One target load is a full size electric cooktop with dual oven. I want to rule out using gas on this (at least for now) because gas is a fossil fuel and it need needs a tie-in to an infrastructure (pipes or trucks) in most cases. Being able to do all my cooking on energy gathered renewably on the property is a goal. Generating hydrogen to do that is a possible other option to explore (and I would need to explore the viability and safety of using hydrogen as a cooking fuel).
| Though I live in a suburb and will probably be tied to the grid for at | least the next few year, I've enjoyed reading about the success | stories that people have had with the German "Sunny-Boy Inverters" and | others. Apparently, you can get into important but exotic subjects | like what is the impedance of your utilities power transformer from | the point of your service entrance.
If you want to sell power back to the grid, those might be a good choice. But even those models come relatively small.
My original thought was to have inverters of a size needed to run the cooking, and just duplicate that for other circuits, maybe 3 or 4 total power segments. But with the low fault current issue, now it looks like it might be better to gang them all together and target a very high end level of current, at least enough to trip any branch circuit breaker. The other extreme is to distribute DC and put inverters at point-of-use without concern for the faults.
But in any case, an inverter must be able to survive a bolted fault, even if it just shuts itself down.
|>So basically, it can be done for special cases, but it's not practical |>for the common cases (at least not yet). |>
| Ok, I wasn't sure of your knowledge level. My background is an EE who | works more with computers, but I've always had an interest in power | systems.
My background is CS but I took some EE classes, none of which were power systems. My interest in power has developed over the past few years based on sime issues that I've had with powering data centers.
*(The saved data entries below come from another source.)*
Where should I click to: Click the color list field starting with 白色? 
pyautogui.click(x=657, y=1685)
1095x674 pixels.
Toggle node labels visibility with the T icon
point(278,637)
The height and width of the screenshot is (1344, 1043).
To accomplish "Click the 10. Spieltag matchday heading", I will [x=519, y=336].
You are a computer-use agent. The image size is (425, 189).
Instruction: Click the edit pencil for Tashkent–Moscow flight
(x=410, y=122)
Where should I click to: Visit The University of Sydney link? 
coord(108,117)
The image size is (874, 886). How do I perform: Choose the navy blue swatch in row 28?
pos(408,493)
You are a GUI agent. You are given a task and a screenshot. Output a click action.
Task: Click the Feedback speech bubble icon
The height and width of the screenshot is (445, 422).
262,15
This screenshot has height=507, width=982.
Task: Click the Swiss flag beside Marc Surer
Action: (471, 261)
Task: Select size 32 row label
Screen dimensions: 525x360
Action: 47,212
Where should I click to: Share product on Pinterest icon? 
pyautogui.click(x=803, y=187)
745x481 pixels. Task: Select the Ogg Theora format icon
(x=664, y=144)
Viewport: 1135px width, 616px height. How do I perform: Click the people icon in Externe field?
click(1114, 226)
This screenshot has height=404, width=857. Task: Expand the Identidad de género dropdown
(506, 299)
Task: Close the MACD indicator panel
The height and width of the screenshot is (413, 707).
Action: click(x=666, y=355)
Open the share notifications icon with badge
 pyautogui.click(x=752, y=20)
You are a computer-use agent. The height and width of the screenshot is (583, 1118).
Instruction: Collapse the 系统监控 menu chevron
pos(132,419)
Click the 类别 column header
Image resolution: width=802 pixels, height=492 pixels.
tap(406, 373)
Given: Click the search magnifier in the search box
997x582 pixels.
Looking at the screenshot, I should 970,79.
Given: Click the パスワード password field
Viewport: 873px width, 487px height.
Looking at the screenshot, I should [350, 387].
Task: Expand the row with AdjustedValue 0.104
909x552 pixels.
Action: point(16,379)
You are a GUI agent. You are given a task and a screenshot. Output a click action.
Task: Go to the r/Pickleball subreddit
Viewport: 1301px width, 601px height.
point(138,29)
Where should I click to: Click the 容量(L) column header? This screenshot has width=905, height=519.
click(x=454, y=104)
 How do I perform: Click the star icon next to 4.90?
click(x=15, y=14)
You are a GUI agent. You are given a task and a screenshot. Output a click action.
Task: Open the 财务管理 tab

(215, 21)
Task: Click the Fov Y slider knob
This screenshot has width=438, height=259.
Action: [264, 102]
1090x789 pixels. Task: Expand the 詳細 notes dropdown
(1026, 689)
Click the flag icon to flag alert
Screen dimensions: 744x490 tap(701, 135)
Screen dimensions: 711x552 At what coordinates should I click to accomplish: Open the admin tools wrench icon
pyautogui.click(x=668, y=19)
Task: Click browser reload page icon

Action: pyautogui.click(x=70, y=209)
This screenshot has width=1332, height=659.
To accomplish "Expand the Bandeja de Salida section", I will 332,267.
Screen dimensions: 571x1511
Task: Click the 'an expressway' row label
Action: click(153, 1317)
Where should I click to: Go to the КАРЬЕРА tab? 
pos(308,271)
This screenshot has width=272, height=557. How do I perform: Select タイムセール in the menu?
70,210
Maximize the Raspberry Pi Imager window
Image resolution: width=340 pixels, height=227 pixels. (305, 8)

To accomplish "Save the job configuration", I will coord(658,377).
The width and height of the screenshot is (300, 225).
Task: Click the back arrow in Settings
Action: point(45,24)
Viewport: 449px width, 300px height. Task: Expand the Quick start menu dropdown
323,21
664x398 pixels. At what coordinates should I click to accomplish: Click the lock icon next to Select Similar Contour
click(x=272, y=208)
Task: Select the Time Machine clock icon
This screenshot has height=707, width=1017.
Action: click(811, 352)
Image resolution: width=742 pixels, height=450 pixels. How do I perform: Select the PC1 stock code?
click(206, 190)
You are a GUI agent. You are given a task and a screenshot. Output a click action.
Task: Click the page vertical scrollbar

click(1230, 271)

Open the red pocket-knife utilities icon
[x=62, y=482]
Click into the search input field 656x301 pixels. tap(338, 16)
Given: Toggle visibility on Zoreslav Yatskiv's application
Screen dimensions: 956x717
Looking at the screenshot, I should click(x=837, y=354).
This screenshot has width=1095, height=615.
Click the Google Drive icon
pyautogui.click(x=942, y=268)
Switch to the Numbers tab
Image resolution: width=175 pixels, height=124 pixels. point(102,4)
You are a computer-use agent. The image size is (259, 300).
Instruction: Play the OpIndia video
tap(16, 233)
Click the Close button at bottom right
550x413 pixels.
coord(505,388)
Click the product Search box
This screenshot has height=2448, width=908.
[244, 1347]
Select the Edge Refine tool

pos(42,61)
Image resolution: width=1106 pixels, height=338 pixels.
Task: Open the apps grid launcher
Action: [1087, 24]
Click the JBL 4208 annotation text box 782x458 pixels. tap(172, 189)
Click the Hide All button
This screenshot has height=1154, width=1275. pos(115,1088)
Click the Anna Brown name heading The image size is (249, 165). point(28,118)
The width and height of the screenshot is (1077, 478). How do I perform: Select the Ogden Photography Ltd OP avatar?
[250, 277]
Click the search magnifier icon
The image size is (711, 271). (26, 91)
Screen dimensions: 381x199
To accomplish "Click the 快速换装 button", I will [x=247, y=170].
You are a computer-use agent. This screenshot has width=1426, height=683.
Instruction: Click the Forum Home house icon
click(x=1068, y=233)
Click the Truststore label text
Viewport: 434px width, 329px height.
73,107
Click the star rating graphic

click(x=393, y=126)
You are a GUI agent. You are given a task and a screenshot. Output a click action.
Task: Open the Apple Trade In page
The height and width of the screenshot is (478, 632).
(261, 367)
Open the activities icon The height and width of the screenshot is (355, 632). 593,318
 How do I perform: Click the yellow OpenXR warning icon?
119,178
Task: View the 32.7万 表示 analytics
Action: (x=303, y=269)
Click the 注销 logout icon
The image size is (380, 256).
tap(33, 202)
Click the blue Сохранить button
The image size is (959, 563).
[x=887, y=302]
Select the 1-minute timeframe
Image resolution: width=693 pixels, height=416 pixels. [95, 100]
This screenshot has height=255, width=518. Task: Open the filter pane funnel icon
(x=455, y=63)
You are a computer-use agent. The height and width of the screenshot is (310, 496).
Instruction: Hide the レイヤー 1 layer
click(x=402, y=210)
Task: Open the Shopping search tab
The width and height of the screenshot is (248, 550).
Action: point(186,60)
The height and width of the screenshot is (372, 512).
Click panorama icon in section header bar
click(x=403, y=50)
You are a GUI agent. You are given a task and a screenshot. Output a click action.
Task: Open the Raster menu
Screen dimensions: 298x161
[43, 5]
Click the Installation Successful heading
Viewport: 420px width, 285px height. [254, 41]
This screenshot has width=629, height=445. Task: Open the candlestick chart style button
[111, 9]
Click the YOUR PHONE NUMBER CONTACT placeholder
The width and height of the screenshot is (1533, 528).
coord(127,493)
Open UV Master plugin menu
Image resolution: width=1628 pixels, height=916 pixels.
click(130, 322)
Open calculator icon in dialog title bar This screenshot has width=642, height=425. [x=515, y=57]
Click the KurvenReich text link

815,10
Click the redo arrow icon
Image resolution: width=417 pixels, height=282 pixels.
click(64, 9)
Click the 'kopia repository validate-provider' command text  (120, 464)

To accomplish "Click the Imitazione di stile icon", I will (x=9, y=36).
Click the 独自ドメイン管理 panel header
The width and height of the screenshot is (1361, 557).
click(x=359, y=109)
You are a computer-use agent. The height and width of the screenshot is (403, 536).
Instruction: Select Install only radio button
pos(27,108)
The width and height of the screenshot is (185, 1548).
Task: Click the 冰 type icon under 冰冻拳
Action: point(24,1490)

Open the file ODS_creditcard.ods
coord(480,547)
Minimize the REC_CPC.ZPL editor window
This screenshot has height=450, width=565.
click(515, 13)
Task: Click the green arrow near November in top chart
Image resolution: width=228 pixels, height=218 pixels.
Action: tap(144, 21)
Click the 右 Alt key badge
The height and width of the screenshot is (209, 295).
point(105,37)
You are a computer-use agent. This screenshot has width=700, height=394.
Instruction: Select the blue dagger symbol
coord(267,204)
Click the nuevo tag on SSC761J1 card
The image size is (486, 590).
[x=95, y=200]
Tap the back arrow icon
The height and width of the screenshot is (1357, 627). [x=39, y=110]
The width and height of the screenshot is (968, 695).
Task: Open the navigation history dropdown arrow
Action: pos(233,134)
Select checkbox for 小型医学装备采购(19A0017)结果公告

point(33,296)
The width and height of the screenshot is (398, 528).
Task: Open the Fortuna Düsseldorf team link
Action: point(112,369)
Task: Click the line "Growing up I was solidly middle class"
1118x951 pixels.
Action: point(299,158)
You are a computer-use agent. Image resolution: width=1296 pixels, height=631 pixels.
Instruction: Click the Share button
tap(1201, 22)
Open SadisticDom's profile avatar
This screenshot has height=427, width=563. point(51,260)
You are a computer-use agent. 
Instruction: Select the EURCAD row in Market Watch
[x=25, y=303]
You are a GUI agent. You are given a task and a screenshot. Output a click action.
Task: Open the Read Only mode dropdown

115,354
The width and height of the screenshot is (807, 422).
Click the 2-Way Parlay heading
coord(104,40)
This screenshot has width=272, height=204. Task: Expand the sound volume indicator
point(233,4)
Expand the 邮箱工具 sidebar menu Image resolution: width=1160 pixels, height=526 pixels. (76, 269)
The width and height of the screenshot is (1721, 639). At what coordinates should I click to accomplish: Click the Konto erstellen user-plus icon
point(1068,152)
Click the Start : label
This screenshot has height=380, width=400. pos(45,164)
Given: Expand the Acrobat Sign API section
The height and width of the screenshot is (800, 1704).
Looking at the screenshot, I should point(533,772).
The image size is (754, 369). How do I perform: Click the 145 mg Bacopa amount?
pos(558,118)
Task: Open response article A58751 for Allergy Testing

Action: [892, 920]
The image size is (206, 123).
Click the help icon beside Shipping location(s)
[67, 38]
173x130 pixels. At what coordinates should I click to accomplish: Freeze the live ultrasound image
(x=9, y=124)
I found that if I learned the electrical codes, I could specify circuits for large numbers of computers without electricians coming back and saying something won't comply with codes. It has expanded from there.
| Back in Edison's day, there were no sockets, dynamoes, wire, | insulation, fuses, switches or meters readily available for sale. | They had to practically build everything from scratch.
There wasn't a lack of knowledge. Electricity had been around for 80 years by then, and electrical power had been commercially produced for many years before Edison got involved in it, some AC, some DC. What Edison did was make a big market for it. You couldn't just pick up some some insulated wire at the corner store, but it was available from more than one manufacturer. The science of the insulation was, though, still quite young.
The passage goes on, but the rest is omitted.